I had to take to my bed. The half-hour drive from my mother's house to our home did me in. My 17-year-old daughter was behind the wheel.
Her driving test loomed, so she needed to clock some practice time. The trek from country to city would be a good stretch of road for her to gain that needed driving experience.
She has completed the classroom lessons and has spent many minutes behind the wheel of her driving teacher's car. Less so in ours. No real reason, but I'm generally the taxi driver, her closest friends aren't into driving yet and the bus system is reliable. It all adds up to inexperience.
It was raining on this Sunday afternoon. Heavily at times. The windshield wipers were on as fast as they could go.
We discussed hydroplaning and I flashed back to one of my scariest driving memories. A group of us were in Czechoslovakia and I was the designated driver. We had had some rain and on the return back from our tourist trip I hit water and the car sped toward the guardrail and we nearly crashed.
I don't think I've fully recovered from that trauma. This realization became more and more apparent as my daughter meandered her way home.
Her driving teacher said he rarely needs to ask his students to speed up, but he always has to remind my daughter to drive faster. She laughs at her caution and I give thanks for it. Although when we had a good six cars behind us on the rural route, I told her to pull over to let them pass.
The drive started off on a mile-long dirt road. We slowed down for three deer and she tried to figure out pothole avoidance. I discussed the game plan for an oncoming car as vehicles are tricky to see around the corners.
She commented on her lack of interest in learning to drive. I silently gave thanks for this reticence and suggested that she plan to live in a big city with a good subway system.
Then, the dirt road ended and her turn onto the pavement was less than elegant. Apparently my comments had some edge to them as she requested in her mature, adult voice if I could agree not to be angry with her.
I explained in my "I am a good and caring mother" voice that my anger was really just fear and if my fear sounded like anger, she needed to realize it was, in fact, only fear. We both laughed and settled in for the drive home.
I thought that my comments about the yellow signs were helpful. She assured me that she knew what the signs meant. My reminders of the upcoming turns and water on the road and how heavy the rain was falling and the changing speed limits might have been excessive.
Over all, I was doing okay, though. I experienced a few body jerks as my side of the car travelled over the white line. I found deep breathing helped.
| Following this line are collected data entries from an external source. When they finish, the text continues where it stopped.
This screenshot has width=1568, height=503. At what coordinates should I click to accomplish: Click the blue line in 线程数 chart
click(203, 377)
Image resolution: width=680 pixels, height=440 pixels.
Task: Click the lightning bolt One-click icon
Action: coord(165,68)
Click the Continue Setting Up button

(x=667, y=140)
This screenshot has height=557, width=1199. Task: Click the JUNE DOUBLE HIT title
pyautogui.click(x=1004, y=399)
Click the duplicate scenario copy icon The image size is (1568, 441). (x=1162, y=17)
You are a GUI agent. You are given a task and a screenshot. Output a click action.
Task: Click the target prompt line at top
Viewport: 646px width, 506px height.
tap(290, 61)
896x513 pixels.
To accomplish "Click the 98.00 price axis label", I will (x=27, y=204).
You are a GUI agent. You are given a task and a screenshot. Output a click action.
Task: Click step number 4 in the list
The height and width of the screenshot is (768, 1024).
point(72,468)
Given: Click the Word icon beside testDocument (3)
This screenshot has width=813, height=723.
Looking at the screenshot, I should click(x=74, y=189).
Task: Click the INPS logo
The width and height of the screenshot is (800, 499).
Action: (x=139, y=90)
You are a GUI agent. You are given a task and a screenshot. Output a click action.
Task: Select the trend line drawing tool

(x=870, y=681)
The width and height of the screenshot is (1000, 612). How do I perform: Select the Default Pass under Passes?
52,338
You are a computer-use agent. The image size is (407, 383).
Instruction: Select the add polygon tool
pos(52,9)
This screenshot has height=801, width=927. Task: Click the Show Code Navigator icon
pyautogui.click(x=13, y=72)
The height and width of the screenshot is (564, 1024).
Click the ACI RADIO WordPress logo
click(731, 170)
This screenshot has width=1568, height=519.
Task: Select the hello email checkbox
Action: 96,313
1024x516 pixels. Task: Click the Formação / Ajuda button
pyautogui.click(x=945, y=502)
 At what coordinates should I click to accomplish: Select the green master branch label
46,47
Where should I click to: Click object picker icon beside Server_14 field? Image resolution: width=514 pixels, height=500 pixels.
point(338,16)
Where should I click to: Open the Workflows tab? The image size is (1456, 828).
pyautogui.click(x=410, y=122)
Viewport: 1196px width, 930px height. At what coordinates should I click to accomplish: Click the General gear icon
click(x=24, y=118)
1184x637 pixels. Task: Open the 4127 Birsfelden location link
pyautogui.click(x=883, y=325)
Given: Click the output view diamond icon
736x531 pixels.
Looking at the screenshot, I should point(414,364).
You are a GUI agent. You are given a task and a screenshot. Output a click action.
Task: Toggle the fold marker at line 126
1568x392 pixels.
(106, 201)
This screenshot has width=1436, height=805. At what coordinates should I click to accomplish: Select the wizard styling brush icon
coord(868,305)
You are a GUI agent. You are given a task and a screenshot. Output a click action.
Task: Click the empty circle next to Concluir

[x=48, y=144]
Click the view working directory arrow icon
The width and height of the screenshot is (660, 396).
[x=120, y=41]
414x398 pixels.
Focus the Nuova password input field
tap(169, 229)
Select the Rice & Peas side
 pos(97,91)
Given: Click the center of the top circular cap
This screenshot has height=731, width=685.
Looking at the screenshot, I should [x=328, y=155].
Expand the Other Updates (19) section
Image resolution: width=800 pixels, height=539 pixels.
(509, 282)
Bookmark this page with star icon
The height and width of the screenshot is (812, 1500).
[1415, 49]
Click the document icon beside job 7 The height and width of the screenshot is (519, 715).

That all changed when we headed onto the highway. She had to merge onto a new road, then at the lights make a left turn. The act of merging and getting into the left lane proved awkward.
"Where do I go?" she asked anxiously.
Pointing and speaking rapidly, I answered, "There, just there, no … yes."
Then she just stopped. She stopped the car - at a green light. The volume of my voice turned up. She sulked and I calculated how much longer the never-ending drive would be. We still had a long way to go.
I fidgeted, I grabbed the overhead handle, I took more deep breaths and debated with myself. If I had her pull over because I just couldn't take it any more, what long-lasting effect would that have on her driving? If I kept grabbing my hands and twisting my fingers, would it break any bones? Would the building stress headache actually make my head explode?
I loved my mother more during this drive. I thought about the worry she never voiced to me. I remembered one of my first times driving into Halifax. My mom was by my side and a friend was in the back seat. I have no recollection of my mother raising her voice or her body flailing next to mine. She did note my cutting off a bus, pointing out that the bus was bigger. I thought of what she had to endure with four kids learning to drive. I have only one.
We parents talk about our kids learning to walk and learning to talk and school struggles and friend troubles and the teenage years, but not as much about the learning-to-drive phase.
Is my fear and anxiety to be kept a secret? Does my child's tendency to hug the white line and go slow, then speed up, then go really slow, then slower still mean I did something wrong and should not confess?
Is there some sort of unspoken pact that parents should grin and bear it and wait for the hell of driving lessons to become rote and forgotten?
As we made our way home that rainy Sunday, my kid wished that we had a sign for our car stating that she was a new driver; she thought that it would be helpful for other drivers.
I, too, would like some kind of sign. I could wear it around my neck: mother of a teenager learning to drive - hugs, stiff drinks and hair-colouring kits accepted.